* What to work on *
**a.** List every nutrient that the kale-growing text below names kale as a source of.
**b.** Using the kale-growing text below, decide whether each statement agrees with it: (i) Kale seeds should be sown 1.5 cm deep. (ii) Kale plants should be spaced about 60 cm apart within a row. (iii) Kale germinates in about two weeks.
**c.** Carry on the kale-growing text below, picking up right after its final sentence.

It is an excellent or very good source of vitamins A,C, E and K, fibre, calcium and iron.

I was always somewhat put off by the fibrous nature of the leaves, but once you get to know it, kale can be a useful and delicious veg in the kitchen. From a growing perspective, it’s a great winter garden crop – hardy and attractive-looking and providing leaves right through the winter and early spring.

If you have space for 8-10 healthy kale plants in your veg plants you will have your own abundant super-food source right at the end of the garden. Kale is in season right now!

kale

Sowing

Sow from April to late June. A foolproof way to grow healthy kale seedlings is to sow them in module seed trays – sow one or two seeds in each module 1.5cm deep. Thin out the weaker seedling. Kale will germinate in about a week and will be ready for planting out about 6 weeks later. Make sure to harden off early sowings carefully.

Watch a GIY video tutorial on growing kale here.

Growing

Since it is a hungry crop, add plenty of compost or manure to the soil the previous autumn. Space plants about 50 cm apart in rows about 60cm apart. Include kale in your brassica rotation – do not plant them where there have been brassicas for at least 3-4 years previously.

* Information shown *
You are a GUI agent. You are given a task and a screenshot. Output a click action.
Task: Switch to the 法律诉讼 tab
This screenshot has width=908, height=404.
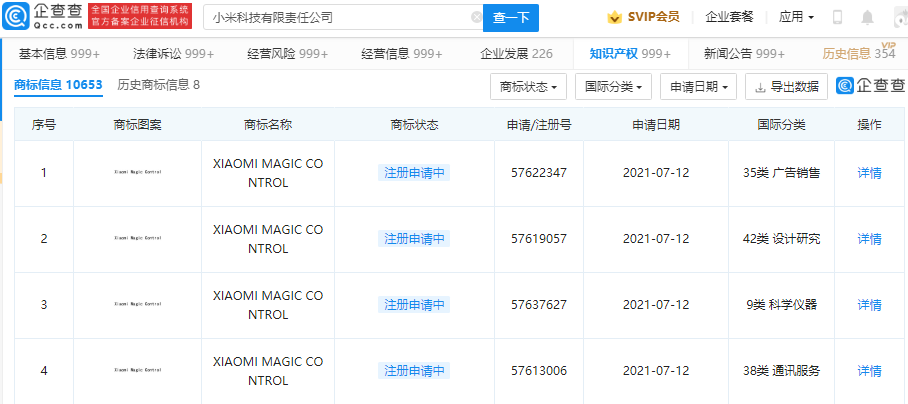pos(173,54)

* Results for each task *
**a.** vitamin A, vitamin C, vitamin E, vitamin K, fibre, calcium, iron

**b.**
(i) Yes: "sow one or two seeds in each module 1.5cm deep"
(ii) No: "Space plants about 50 cm apart in rows about 60cm apart"
(iii) No: "Kale will germinate in about a week"

**c.**
Hoe around young seedlings regularly to keep weeds down. Slug damage can be a real issue at this stage, so do what you have to do to prevent it. Water regularly in dry weather to prevent the roots from drying out.

Earthing up stems will help the plant to support itself, particularly in a windy site. Remove yellowing leaves. A fleece or net cover is essential for organic growing of kale (as with most brassicas) to keep butterflies and birds away from the plants.

Harvesting

Start harvesting from autumn and if you play your cards right, you should be able to continue harvesting until mid-spring the following year. Remove leaves with a sharp knife, starting at the crown (or a quick tug downwards will do the job too). The plant will grow side shoots which you can harvest between February and May.

Recommended Varieties

Nero di Toscana, Red Russian, Redbor.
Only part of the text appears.